DIRECTIONS FOR THIS TASK> Collect each line in the items below that contains the string "sidebar", and copy those lines. Letter case matters.

DATA ENTRIES>
=-=-=-=-=
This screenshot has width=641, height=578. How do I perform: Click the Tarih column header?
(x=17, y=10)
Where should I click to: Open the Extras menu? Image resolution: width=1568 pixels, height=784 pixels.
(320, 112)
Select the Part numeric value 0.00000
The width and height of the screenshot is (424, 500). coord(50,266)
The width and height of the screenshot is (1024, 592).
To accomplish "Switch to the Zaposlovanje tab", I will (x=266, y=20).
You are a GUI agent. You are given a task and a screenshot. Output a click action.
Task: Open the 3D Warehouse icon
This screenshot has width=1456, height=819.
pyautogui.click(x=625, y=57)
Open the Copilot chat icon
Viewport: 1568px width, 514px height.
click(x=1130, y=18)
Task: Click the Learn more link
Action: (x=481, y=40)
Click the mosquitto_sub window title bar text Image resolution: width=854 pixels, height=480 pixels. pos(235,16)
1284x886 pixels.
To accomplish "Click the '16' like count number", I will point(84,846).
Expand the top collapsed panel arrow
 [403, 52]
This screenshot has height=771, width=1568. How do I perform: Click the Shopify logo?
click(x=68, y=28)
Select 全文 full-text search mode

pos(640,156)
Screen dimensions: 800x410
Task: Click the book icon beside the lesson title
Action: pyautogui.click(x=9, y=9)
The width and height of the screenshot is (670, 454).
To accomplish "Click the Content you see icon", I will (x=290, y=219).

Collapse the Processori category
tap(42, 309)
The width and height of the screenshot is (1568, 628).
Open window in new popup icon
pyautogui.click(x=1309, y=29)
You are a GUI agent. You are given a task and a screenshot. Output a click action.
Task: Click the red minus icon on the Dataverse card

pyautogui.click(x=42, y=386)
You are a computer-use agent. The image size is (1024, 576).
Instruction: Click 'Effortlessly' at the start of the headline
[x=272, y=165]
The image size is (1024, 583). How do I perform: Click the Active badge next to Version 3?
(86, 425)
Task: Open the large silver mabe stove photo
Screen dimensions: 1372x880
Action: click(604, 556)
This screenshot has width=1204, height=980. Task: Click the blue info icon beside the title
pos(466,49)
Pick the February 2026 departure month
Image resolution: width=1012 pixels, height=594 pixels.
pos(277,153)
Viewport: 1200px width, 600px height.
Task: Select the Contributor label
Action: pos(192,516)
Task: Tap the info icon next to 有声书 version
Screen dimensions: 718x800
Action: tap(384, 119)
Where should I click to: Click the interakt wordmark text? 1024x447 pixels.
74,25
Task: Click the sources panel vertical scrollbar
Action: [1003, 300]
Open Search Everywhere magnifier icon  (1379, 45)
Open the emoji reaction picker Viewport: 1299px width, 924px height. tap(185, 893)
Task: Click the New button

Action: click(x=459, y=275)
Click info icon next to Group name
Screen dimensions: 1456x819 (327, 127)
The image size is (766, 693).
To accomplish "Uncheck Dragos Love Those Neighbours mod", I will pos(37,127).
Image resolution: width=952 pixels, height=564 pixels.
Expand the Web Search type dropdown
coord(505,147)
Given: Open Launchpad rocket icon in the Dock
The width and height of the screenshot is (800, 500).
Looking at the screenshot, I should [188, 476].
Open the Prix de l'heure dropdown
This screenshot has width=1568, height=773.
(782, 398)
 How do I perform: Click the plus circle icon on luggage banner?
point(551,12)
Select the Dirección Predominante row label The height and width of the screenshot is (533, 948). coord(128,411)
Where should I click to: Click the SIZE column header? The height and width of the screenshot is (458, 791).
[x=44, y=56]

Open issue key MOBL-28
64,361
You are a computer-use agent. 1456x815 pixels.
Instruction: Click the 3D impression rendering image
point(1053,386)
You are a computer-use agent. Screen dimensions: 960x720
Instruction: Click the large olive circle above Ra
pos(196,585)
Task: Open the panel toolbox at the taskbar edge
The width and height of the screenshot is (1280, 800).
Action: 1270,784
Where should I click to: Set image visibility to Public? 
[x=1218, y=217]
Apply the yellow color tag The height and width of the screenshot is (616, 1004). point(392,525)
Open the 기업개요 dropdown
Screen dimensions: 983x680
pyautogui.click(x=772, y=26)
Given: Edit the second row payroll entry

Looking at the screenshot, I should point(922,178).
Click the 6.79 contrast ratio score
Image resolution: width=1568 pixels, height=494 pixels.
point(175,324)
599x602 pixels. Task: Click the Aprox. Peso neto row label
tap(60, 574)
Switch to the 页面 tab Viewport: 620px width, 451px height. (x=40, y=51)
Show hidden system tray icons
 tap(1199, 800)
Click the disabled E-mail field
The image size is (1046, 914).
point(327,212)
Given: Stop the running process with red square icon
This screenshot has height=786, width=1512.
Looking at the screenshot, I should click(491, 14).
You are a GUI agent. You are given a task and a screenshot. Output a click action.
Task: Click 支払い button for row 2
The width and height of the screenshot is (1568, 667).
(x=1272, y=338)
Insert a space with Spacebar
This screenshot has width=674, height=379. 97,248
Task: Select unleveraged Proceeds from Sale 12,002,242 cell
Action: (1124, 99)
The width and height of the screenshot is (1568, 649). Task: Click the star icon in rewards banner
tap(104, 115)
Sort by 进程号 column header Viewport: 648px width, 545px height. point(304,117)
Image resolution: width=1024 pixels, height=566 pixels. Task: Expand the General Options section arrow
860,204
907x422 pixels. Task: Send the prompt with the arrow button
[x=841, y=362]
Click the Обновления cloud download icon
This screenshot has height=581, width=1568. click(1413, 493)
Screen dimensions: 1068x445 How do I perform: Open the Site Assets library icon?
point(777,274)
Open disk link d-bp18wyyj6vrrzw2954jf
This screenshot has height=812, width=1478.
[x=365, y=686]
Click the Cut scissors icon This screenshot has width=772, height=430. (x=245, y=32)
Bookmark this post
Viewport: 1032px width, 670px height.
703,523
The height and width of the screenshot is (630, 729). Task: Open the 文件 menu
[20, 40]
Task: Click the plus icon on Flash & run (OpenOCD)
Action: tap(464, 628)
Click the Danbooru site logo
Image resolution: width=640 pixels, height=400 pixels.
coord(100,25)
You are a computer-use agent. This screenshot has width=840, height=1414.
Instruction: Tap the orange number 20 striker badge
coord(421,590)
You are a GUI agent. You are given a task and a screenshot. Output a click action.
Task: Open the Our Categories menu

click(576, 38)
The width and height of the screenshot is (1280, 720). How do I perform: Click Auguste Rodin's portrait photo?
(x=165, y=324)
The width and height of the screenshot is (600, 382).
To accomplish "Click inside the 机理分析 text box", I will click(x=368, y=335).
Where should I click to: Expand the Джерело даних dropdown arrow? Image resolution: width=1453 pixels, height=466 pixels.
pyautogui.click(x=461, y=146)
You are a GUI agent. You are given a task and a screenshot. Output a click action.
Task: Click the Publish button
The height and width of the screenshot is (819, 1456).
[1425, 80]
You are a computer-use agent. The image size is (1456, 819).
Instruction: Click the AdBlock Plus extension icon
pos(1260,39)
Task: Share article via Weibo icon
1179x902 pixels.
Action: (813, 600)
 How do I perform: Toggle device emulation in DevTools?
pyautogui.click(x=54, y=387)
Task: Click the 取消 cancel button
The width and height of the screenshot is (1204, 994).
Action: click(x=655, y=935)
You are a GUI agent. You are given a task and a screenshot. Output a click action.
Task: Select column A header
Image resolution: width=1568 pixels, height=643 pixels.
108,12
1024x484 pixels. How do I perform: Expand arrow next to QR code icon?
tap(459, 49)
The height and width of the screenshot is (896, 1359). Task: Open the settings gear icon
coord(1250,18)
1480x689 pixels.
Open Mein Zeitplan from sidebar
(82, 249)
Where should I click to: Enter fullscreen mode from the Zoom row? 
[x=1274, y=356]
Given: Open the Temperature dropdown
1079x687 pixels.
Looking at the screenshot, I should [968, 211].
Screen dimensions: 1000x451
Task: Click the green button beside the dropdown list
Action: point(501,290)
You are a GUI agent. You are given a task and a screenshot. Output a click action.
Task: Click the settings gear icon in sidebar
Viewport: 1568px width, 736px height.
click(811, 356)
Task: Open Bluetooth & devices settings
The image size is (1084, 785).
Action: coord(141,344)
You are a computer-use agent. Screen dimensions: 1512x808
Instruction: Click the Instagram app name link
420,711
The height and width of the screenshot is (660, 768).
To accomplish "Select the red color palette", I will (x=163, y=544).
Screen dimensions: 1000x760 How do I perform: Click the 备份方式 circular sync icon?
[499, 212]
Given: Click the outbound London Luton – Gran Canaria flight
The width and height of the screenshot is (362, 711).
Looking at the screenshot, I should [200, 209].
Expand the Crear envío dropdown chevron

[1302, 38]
=-=-=-=-=
SOLUTION FOR THIS PROBLEM>
Open Mein Zeitplan from sidebar
Task: Click the settings gear icon in sidebar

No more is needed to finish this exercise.